Minor Essential Revisions

Background, paragraph 2
I question the usefulness of Fig 1 and the Medline mining to illustrate the increasing numbers of categories of omics data. I'm not convinced that this is truly representative (isn't it reflecting, instead, scientists' penchant for leaping on a bandwagon regarding names? e.g. I wouldn't call the "kinome" or the "O-GlcNAc-ome" entirely new datatypes - they're a subset of the proteome, surely?). I would be satisfied with the authors simply asserting instead that there are increasing numbers of omic approaches to analysis, illustrated with some examples of newer omics data types. The authors could then remove reference to the MEDLINE mining.
Background, paragraph 3 - requires edit for clarity
A brief description of what a contingency table is would be beneficial, prior to the different omics examples. A potentially more readable sentence would start "Despite the different types of data involved in the various comparative omics techniques (e.g. metabolomics, proteomics or microarray-based transcriptome analyses), they all share an underlying, core data type: the sample by observation contingency table. A contingency table is... [brief explanation followed by omics examples, as in the text].
Background, paragraph 2 - edit for clarity
Suggestion: "A common data format will facilitate the sharing and publication of comparative omics data and associated metadata, as well as improving the interoperability of comparative omics software. It will enable rapid advances in omics fields by allowing researchers to focus on data analysis instead of formatting data for transfer between different software packages or reimplementing existing analysis workflows to support their specific data types."
Background, paragraph 3 - edit for clarity and brevity
Suggestion: "However, many techniques are applicable aross data types, for example Rarefaction analyses (i.e. collector curves). These are frequently applied in microbiome studies to compare how the rate of incorporation of additional sequence observations affects the rate at which new OTUs are observed. This is done to determine whether an environment is approaching the point of being fully sampled (e.g. [14]). Similarly, they can also be applied in comparative genomics [...]" (etc). This whole paragraph could be more concisely written.

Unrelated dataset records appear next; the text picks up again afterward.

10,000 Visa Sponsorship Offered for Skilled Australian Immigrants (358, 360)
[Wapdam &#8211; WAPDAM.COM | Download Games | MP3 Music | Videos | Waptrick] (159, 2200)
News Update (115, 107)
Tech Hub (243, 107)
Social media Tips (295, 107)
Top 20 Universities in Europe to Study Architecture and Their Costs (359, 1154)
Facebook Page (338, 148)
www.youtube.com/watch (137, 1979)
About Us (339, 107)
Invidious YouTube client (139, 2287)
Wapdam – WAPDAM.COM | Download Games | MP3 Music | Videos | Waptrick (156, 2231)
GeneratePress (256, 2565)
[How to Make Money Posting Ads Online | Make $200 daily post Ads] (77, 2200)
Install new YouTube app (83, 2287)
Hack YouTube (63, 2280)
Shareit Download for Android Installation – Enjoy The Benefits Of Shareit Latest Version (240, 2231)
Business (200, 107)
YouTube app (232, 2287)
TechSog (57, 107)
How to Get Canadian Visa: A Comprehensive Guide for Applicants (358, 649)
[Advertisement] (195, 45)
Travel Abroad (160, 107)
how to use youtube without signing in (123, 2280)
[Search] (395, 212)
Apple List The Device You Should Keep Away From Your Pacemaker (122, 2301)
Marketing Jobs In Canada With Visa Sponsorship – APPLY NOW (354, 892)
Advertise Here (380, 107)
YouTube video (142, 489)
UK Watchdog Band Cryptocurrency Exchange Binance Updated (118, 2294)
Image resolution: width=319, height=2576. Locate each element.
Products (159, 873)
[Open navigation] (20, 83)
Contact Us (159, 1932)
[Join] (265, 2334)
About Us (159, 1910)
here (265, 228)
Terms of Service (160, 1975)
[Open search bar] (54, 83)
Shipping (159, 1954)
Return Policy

Background, paragraph 3 - requires clarification
In the sentence "A standard format [...] will support interoperability of these tools and facilitate development and adoption of future analysis pipelines..." it's not immediately clear what tools are being referred to and how exactly it will facilitate pipeline development.

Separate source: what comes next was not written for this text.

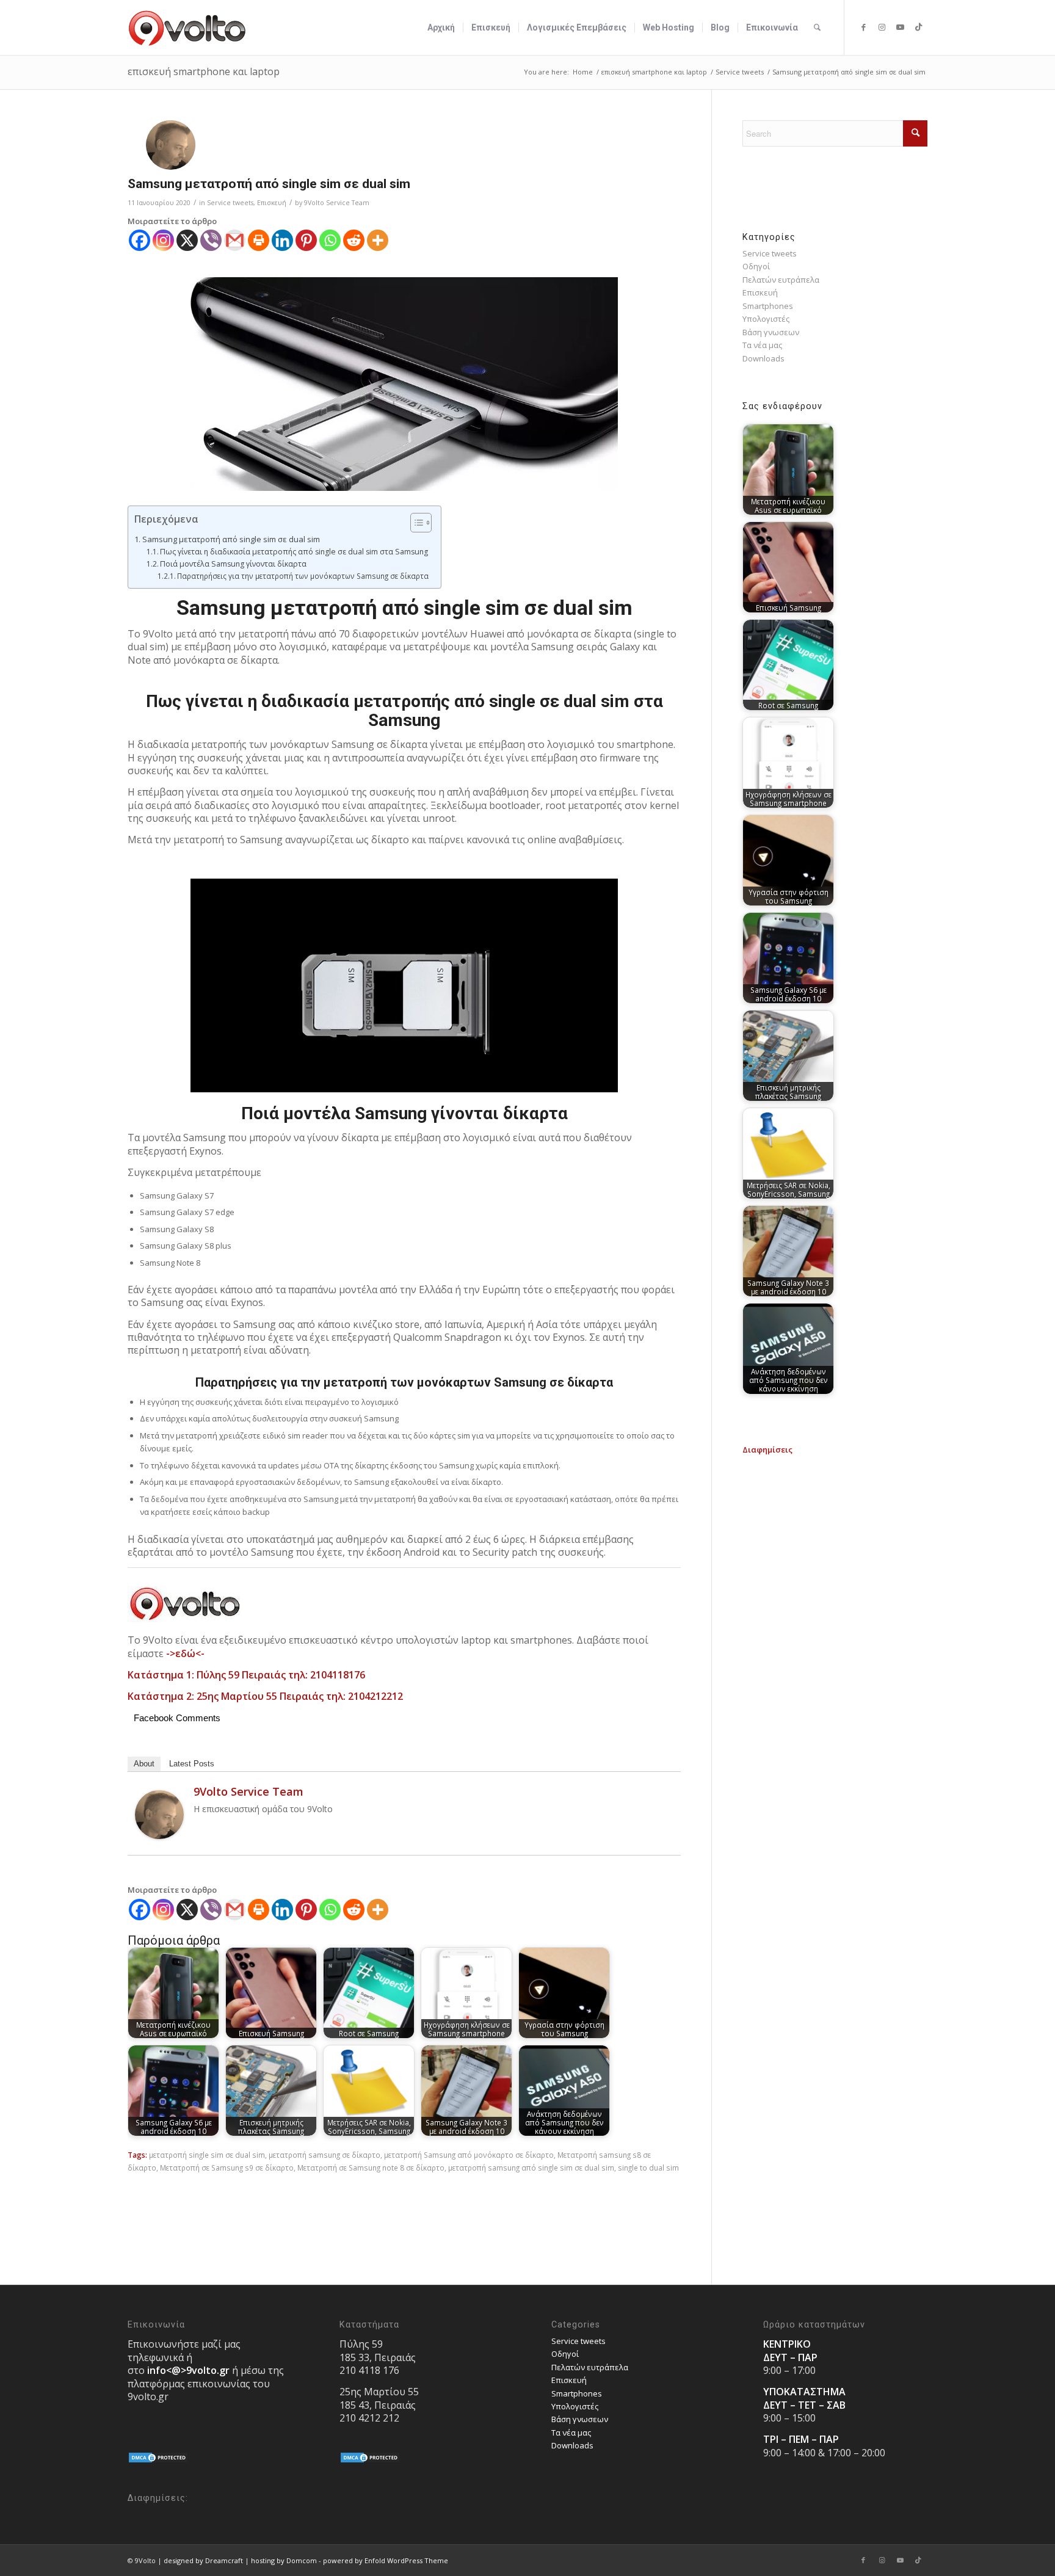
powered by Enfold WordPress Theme (385, 2560)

Background, paragraphs 2 and 3 - re-write required to remove redundancy and improve readability
A few sentences in particular ("A common data format to facilitate sharing and publication of comparative omics data and associated metadata", "The inclusion of high-quality metadata in this format, for example as defined in the MIxS standards [13], is essential for enabling future meta-analyses." and "Additionally, the incorporation of sample and observation metadata allows convenient sharing and archiving of these data within a single file.") are saying related things about metadata - would make sense to try to condense together into a single location in the text.
Background, paragraph 4 - requires clarification
Don't the authors mean "For example, differing representations of samples and observations as either rows or columns, and the mechanism for incorporating sample or observation metadata (if this is possible at all), cause the formats used by different software packages to be incompatible." i.e. the decision itself has nothing to with compatability....
Background, paragraph 5 - requires clarification
In this sentence: "The sparse representation of the QIIME OTU table with 6164 samples and 7082 OTUs (mentioned in the previous paragraph) contains 1% non-zero values in BIOM format and is over 14x smaller than the same data represented in tab-separated text (Supplementary File 1)." is confusing - surely both files contain 1% non-zero values?
Background, paragraph 5 - minor correction for readability
Suggestion: "This includes a format validator, a script to easily convert BIOM files to tab-separated text representations (useful when working with spreadsheet programs), and Python objects to support working with this data."
Box 2 legend - minor edit for clarity
Suggestion: "Comparison of QIIME OTU Table collapsing code with native QIIME OTU table data structures (Panels A-D) and biom-format Table objects with equivalent functionality. [...]"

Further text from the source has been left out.